We began our walk in a soft rain, not quite rain but not quite mist. The hills were wreathed in clouds and the air was cool. We followed the road for a while and then a footpath veered off to the right and we starting climbing. Our path took us through a lane roofed by trees whose branches and roots were covered in moss. Trees only look like that when the sun never shines down to kill the moss. We emerged from the trees and came to the somewhat steep hill after walking by some sheep who ambled away from the strangers.

To get into the castle, we had to climb the stone stairs clinging to the outside — steep and uneven. Once up, we entered into the hall maybe 30 feet by 20 feet and certainly not much bigger than our own living room at home. The hall had a huge shallow stone fireplace and two deeply recessed window seats.

Imagine how cold it would be in that room in the winter — no glass on the windows, only one huge fire.

Imagine too the lack of privacy — everyone crowded together to eat, drink, sleep, piss, talk. And forget about sitting down. Only the nobility would have chairs. Only privileged folks would sit in the window recesses where you could have light and a view but at the price of freezing in the wind and cold coming in through the windows.

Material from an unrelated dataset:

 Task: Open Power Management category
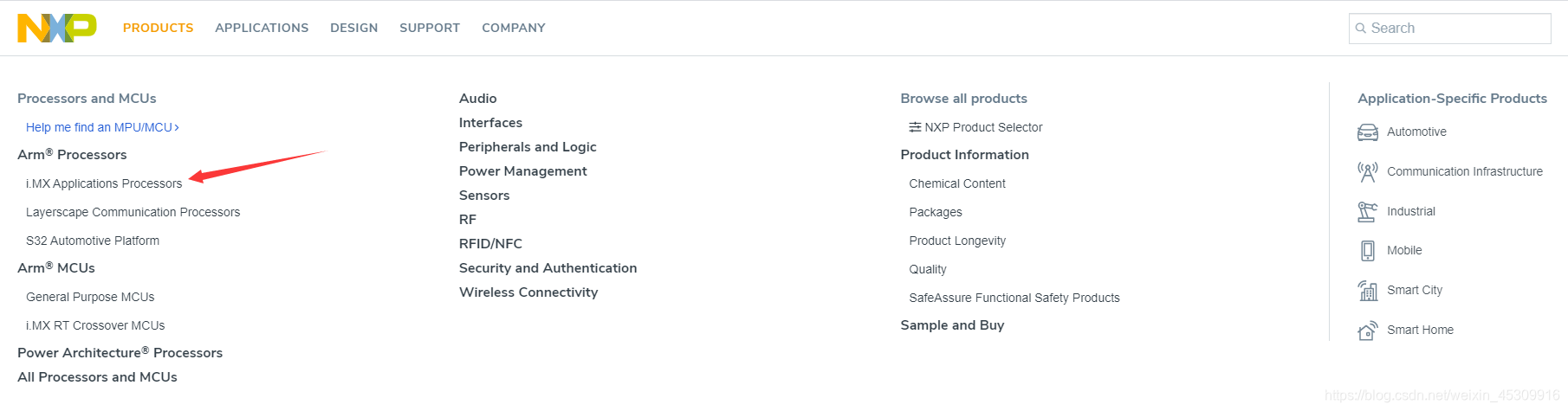coord(523,171)
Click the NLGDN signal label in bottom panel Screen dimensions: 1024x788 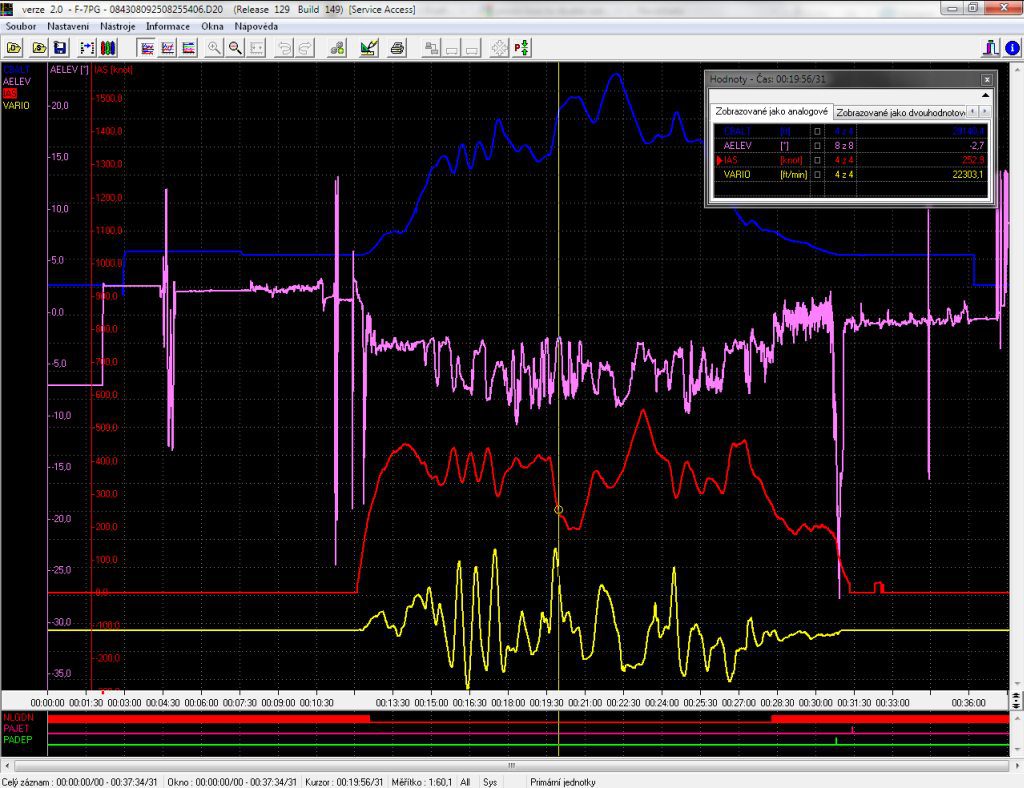[x=18, y=718]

img_4708Before having our picnic lunch in a window seat, we climbed the narrow stairway to the battlements of the tower and looked out over the entire valley. One the one side we could see Tomen Castell, a round mound covered in grass and trees. Archeologists believe this once was another smaller wooden citadel and might even be the place Llewellyn the Great was born in 1173. He died in 1240 after a lifetime spent trying with some success to keep the English out of Wales.

If you ever want to read a good novel about Llewellyn, I would recommend starting with Sharon Kay Penman’s book Here Be Dragons.